While our hands and knees tell us to know better it is that obligation to cheerful work which drives the provision of living vegetable fodders over the Months of Dormancy. But the obligation also goes to building high quality soils for high quality crops in the first. Here we’ll cite Sir Albert Howard in An Agricultural Testament, 1940, “Soil fertility is the condition which operates from the operation of Nature’s round, from the orderly revolution of the wheel of life, from the adoption and faithful execution of the first principle of agriculture- there must always be a perfect balance between the processes of growth and the processes of decay. The consequences of this condition are a living soil, abundant crops of good quality, and livestock which possess the bloom of health. The key to a fertile soil and a prosperous agriculture is humus.”

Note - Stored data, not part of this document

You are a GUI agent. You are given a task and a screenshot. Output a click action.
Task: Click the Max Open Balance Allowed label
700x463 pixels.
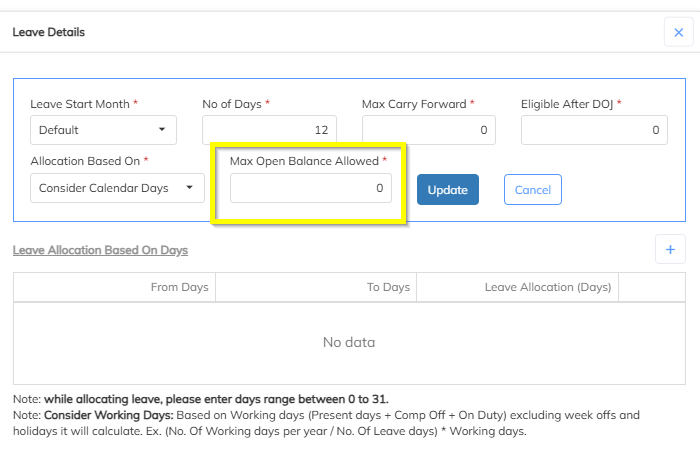304,160
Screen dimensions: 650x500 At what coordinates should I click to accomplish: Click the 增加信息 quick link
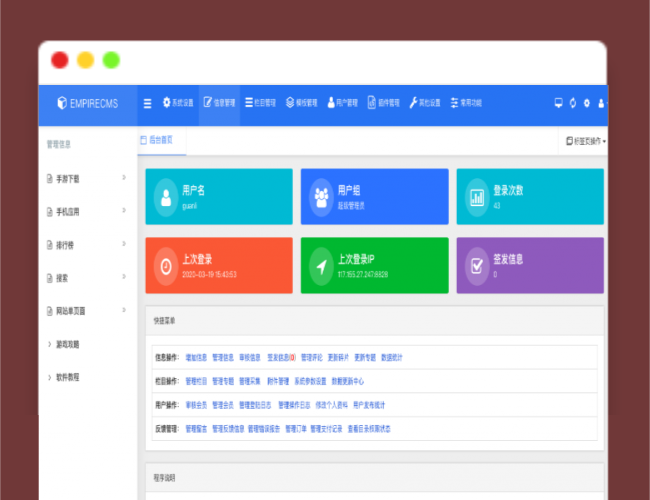pyautogui.click(x=197, y=356)
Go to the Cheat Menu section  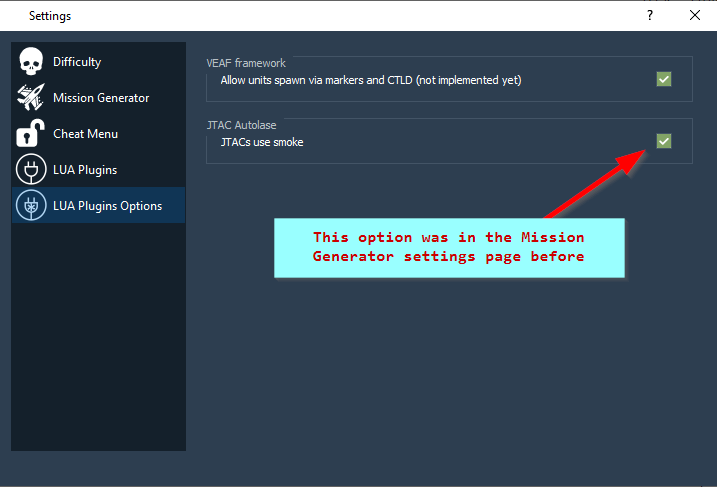pos(85,134)
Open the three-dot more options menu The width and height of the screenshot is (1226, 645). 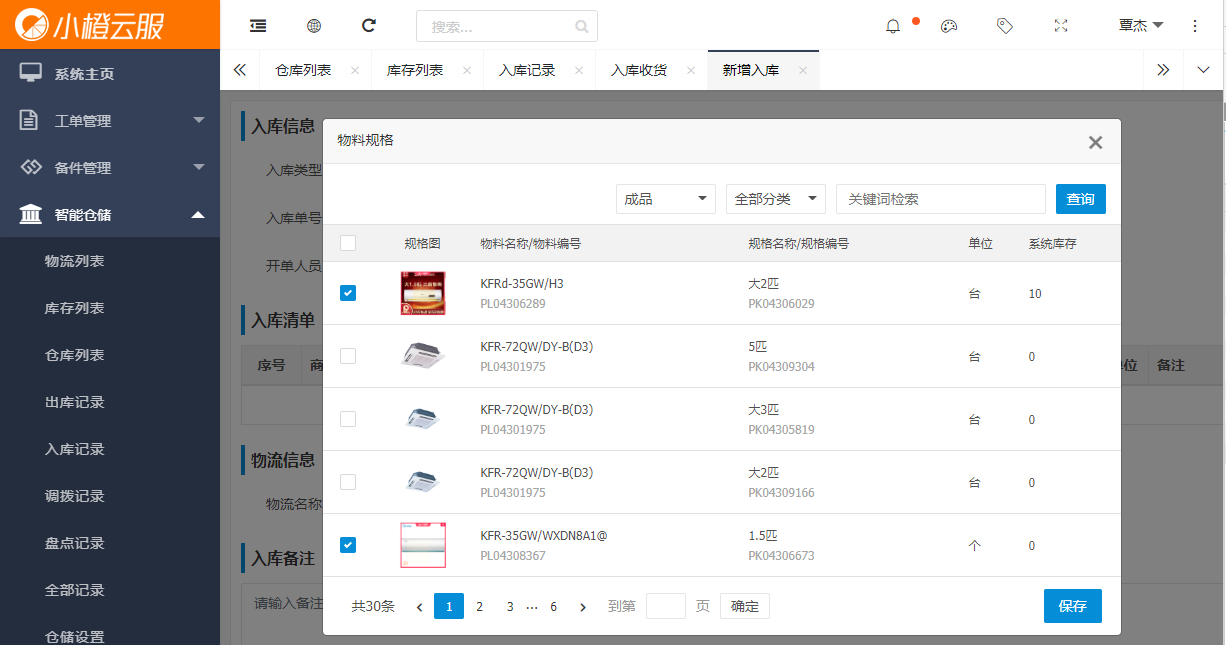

Cabbages at transplanting with waterwheel planter. These three inch three leaved plants about 100 days after. And dined on.




Following topping, carrots and beets are mechanically lifted, hand gathered then washed, stowed and monitored.
Still fresh food. Kale is scythed then gathered up with a fork. A wheelbarrow a day will satisfy 20 hogs. Powerful stuff kale is. Along with swiss chard, their next favorite green.
Cows turned out on fresh alfalfa and grass pasture. The pullets share the same manner of pasture but theirs is mowed before grazing. Hogs love these rich eggs and wish they all were cracked.